The London Visit Is At The Heart and Soul Of African Politics

The African Politician has an undying love for the city of London. It’’s where he banks the money stolen from his country’s treasury. His children are born at the city’s private hospitals. And it is where he goes to die.

A significant number of fees-paying foreign students studying at British universities are children of corrupt African politicians.

The British Government and the media may moan about corruption in Africa but what they cannot deny is that money stolen from Africa by the continent’s politicians is propping up the British economy.

By MMK

Last year, the British government banned Kenya’s Transport Minister, Chris Murungaru, from stepping on UK soil.

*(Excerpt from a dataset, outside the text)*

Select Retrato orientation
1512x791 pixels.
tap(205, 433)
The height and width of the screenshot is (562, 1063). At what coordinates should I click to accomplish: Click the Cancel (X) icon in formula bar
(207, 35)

Joining him are a senior security official, a high-ranking civil servant at the AG’s office in a list including up to five ministers whose visas to Britain may also be revoked.
Though much of the coverage of this story has revolved around the diplomatic implications of the ban, let not the level of emotional and psychological anguish that a Kenyan politician feels at being unable to visit London be underestimated.

From shopping at Harrods to strolling in the manicured lawns of their children’s boarding schools in the English countryside, access to the ‘mother-country’ is considered by Kenya’s political elite to be a key signifier of ‘making it’.

Many own property in London – the above mentioned security official and civil servant for example reportedly own homes in the capital – and it is a favourite stop to bank suitcases of cash illegally procured from the public purse. Since the Lancaster House conference, a series of three meetings in the early 1960s in which Kenya’s constitutional framework and independence were negotiated, the trip to London has always determined the trajectory of a political career in Kenya.

With much of governing consisting of a slavish aping of colonial rule, the Kenyan politician requires psychological top-ups every once in a while.

He visits London to be reminded of how high he has risen in the world: the distance he has put between himself and the dusty village he was born in and the mean streets he lords over. The Kenyan politician exists in a tortured state when it comes to Britain, or England to be more exact.

He loves all things English from the part of his personality that is aspirational.

He grew up seeing the mzungu (the colonial settler or official) as a symbol of power and privilege, and more often that not was led into nationalist politics by a rarely stated or even conscious desire to one day follow suit.

His lowly station in relation to the mzungu naturally made him burn with a resentment that was only compounded by his envy.

The fruits of his success are not only wealth, but include the same paternalism and petty brutality that the British colonialist displayed toward the Kenyan.

For the British to revoke Murungaru’s visa is to humiliate one of their political offspring; it is to arouse a similar anger among Kenya’s rulers as they would feel toward a deadbeat father.